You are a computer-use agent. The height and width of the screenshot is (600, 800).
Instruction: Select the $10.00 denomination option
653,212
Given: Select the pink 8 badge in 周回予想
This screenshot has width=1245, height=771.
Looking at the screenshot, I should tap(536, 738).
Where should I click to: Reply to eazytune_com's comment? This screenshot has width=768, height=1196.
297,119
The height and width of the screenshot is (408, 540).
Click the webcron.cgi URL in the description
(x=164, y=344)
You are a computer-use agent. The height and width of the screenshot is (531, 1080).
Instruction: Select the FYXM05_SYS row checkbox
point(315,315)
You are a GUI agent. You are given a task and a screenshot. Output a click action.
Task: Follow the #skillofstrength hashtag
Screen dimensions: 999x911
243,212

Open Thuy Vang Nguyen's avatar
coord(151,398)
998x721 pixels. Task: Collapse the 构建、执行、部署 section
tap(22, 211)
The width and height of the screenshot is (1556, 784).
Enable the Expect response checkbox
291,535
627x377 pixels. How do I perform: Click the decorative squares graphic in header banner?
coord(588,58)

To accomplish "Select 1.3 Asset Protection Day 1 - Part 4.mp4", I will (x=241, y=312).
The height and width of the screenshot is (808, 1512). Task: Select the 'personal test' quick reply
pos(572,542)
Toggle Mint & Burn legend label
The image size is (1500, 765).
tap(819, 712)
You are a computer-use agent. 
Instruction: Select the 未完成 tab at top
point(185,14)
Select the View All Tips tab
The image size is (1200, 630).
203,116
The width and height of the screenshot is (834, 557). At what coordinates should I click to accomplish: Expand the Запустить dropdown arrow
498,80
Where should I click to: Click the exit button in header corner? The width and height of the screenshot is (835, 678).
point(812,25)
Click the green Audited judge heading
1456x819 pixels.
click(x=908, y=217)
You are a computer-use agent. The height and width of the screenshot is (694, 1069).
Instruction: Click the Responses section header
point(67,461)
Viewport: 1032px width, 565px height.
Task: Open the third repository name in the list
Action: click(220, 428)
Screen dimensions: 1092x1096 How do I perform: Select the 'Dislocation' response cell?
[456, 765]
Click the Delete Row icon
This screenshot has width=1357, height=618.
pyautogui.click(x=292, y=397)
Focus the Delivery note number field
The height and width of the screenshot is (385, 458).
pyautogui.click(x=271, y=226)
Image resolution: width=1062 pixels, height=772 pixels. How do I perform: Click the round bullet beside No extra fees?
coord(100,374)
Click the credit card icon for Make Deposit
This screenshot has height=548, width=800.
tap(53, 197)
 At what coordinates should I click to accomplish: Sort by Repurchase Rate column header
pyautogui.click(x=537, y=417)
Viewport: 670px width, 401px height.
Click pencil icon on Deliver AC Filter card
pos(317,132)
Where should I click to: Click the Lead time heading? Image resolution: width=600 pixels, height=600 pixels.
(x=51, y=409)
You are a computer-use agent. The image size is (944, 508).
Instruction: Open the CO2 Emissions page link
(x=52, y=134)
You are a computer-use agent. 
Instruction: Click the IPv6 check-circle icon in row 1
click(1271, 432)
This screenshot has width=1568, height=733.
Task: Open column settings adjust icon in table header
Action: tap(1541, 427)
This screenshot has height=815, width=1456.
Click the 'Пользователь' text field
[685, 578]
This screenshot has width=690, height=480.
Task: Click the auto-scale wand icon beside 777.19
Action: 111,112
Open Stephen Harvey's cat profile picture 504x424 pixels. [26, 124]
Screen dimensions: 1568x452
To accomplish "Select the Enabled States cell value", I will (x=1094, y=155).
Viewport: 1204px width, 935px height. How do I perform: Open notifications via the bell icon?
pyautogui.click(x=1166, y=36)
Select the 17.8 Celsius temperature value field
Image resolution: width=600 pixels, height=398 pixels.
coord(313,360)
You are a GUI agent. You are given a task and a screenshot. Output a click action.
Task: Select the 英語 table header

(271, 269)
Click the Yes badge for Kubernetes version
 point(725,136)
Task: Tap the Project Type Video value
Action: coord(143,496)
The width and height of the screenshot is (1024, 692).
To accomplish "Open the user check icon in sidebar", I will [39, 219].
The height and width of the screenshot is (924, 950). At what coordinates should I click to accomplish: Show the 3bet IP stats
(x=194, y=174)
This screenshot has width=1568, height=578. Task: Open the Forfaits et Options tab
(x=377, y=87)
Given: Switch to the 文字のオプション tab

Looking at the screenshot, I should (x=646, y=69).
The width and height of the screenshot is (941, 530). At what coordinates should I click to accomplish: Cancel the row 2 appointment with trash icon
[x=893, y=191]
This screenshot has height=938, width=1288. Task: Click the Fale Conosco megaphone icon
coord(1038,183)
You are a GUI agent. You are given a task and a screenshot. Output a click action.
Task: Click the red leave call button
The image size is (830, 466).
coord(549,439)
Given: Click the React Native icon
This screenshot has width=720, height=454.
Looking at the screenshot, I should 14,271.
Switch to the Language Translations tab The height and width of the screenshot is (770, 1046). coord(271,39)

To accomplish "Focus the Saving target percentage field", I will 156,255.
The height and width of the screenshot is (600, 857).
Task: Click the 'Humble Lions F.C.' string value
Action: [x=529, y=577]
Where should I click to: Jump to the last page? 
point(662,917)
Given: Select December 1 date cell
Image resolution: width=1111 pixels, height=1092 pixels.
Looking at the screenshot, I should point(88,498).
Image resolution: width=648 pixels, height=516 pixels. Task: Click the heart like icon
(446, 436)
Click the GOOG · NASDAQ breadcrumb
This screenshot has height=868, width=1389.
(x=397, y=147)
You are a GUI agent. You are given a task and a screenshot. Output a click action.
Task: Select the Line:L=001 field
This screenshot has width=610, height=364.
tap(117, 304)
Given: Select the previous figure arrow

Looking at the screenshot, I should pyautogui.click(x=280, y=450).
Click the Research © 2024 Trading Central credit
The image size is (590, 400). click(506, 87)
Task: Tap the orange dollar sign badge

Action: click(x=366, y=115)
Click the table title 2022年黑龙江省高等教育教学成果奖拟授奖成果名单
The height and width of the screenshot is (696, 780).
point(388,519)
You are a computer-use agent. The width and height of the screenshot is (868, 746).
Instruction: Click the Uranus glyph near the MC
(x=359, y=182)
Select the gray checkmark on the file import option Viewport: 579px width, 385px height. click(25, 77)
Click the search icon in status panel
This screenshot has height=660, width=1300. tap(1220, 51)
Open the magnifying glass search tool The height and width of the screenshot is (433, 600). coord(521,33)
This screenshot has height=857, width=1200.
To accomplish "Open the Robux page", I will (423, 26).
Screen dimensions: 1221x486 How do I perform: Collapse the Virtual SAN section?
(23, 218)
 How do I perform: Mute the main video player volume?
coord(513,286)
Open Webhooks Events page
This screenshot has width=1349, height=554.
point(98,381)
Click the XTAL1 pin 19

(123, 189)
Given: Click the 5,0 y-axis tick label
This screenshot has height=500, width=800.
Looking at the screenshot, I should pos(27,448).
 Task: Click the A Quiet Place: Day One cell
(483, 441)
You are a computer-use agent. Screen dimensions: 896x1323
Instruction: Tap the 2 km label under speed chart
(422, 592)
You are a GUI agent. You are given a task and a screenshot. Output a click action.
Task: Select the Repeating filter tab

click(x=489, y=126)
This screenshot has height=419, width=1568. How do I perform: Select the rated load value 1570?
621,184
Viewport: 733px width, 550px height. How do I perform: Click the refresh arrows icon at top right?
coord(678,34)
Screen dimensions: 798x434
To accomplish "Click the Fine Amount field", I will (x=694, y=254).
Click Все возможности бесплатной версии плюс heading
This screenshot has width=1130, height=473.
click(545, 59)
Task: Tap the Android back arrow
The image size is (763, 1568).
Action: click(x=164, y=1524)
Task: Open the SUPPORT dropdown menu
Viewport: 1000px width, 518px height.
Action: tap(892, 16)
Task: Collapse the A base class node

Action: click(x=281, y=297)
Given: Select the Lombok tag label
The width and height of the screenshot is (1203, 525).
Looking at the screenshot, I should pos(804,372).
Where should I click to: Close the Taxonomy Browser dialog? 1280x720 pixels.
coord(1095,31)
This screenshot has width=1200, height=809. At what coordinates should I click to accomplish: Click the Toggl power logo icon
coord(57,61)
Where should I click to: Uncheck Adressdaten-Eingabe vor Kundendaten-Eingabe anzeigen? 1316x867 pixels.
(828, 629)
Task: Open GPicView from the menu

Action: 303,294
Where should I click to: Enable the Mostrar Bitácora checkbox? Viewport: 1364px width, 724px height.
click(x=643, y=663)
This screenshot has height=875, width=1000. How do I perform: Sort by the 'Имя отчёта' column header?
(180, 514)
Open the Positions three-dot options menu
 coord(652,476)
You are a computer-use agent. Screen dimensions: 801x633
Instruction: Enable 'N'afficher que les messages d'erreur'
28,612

### Task requirements
Write out again, exactly as they appear above, the lines from the one containing "Where should I click to: Enable" to the final line, and only those.

### Output for this exercise
Where should I click to: Enable the Mostrar Bitácora checkbox? Viewport: 1364px width, 724px height.
click(x=643, y=663)
This screenshot has height=875, width=1000. How do I perform: Sort by the 'Имя отчёта' column header?
(180, 514)
Open the Positions three-dot options menu
 coord(652,476)
You are a computer-use agent. Screen dimensions: 801x633
Instruction: Enable 'N'afficher que les messages d'erreur'
28,612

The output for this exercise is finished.